National Crisis and Political Heroism in the Long 19th Century: Bonapartism in European Comparison

Prof. Dr. Jörn Leonhard
Benjamin Marquart

Department of History

This project researches how, when and why the image of a new kind of political hero developed around the personas of Bonaparte, Napoleon I and Napoleon III between ca. 1800 and the 1870s. Furthermore, this project asks the questions, how, when and why did this image become differentiated across Europe? This project also investigates what historical and political applications of the Napoleon heroism became effective in the course of these processes in various European societies. The calamitous experience of the French Revolution and the political, societal and military upheavals between 1789 and 1815 led to a break with conventional paradigms in legitimating political sovereignty not just in France. Against this backdrop, Bonapartism, which is understood as a contemporary and controversial interpretation of Bonaparte, Napoleon I and Napoleon III, developed into a highly contentious model of post-revolutionary political heroism. It filled a gap in an interpretational vacuum by drawing upon the suggestive narrative of a charismatic and exceptional figure as rescuer and sovereign which developed out of the Revolution. This figure was no longer to be understood with the societal roles of the monarch and noble nor did it merge into the personification of a normative type of constitution or of a static constitutional culture. On the contrary, as a leader in times of national crisis it amalgamated democratic-egalitarian and monarchal principles into a new personal figuration. And so a new paradigm for a political hero emerged, which became a model for the unique legitimation of a single, exceptional figure well beyond France and even after 1815. Referencing the model of Napoleonic heroism was punctuated by Louis Napoleon’s ultimately failed attempt at an imitatio heroica of his uncle in 1851.
While Bonapartism was and is understood in political history and political science one-sidedly as a strategy for the usurpation of power, this project aims to compare the long-term change of politics in the 19th century – understood not as ‘the great politics of great men’ but as a meaningful context of communication – on the basis of the contemporary debate over Napoleonic heroism.

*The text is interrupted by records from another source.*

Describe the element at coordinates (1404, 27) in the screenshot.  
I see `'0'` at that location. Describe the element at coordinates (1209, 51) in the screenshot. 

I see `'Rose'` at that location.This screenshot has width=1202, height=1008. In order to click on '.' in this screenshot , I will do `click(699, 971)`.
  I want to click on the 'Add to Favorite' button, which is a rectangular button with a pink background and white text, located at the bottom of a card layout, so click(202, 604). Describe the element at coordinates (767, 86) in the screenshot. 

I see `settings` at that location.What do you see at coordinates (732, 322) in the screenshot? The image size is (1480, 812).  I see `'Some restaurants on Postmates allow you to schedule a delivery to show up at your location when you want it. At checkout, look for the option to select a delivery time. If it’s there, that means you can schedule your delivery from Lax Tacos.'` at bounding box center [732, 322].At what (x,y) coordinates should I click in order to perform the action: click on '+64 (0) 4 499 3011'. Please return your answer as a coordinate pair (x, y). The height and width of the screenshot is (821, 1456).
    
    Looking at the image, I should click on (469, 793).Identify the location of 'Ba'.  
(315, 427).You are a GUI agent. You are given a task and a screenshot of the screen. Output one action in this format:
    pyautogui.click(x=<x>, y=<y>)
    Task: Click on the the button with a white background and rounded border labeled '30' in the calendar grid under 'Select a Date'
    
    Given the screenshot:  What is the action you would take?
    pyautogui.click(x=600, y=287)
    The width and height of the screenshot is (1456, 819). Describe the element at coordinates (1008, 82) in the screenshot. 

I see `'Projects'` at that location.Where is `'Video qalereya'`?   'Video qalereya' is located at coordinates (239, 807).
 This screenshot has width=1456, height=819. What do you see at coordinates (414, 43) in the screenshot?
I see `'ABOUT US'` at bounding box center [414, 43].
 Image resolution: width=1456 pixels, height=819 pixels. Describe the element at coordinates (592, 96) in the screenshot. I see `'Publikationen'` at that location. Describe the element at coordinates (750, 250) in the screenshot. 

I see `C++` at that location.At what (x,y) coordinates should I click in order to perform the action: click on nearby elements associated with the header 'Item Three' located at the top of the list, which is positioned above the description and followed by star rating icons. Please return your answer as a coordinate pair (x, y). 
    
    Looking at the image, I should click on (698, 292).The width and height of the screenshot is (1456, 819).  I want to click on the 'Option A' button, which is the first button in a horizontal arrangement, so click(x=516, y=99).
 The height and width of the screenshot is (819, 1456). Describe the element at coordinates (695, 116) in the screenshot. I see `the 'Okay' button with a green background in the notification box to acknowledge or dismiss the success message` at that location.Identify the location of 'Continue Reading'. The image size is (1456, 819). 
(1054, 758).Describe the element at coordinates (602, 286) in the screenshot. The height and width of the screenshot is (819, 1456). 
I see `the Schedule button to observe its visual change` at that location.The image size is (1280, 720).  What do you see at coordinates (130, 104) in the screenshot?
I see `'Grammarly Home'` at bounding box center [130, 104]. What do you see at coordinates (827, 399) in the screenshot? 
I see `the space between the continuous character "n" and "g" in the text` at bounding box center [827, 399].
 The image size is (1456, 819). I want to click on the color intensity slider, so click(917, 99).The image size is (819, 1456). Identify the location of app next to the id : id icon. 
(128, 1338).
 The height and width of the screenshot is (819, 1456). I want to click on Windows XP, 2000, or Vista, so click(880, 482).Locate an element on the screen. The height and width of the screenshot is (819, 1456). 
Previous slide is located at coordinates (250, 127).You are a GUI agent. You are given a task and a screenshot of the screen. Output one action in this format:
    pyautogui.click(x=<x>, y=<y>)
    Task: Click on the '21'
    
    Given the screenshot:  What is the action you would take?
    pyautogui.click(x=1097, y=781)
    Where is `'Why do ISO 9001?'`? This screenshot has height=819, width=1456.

Personal heroizations, affirmative and critical perceptions and the development of contra-heroizations in France, Germany and Great Britain from the end of the 1790s until the 1870s will be investigated – essentially during a phase in which political-ideological mass markets were arising and revolutionary crises were worsening and came to a head in 1830 and 1848/49. In contrast to the narrower political history, not just political opinion makers and publicists are at the center of this inquiry, but forms of mass media communication as well with their characteristic, new relationship between text and image.
What was said about Bonaparte/Napoleon as a political hero, by whom and why in the societies of France, Germany and Great Britain with their entirely different political cultures and memories, allows for decisive conclusions about political and ideological self-understanding as well as the handling of the legacy of revolution and revolutionary wars since 1789. For its method this project combines the political discursive tradition with a systematic comparative component.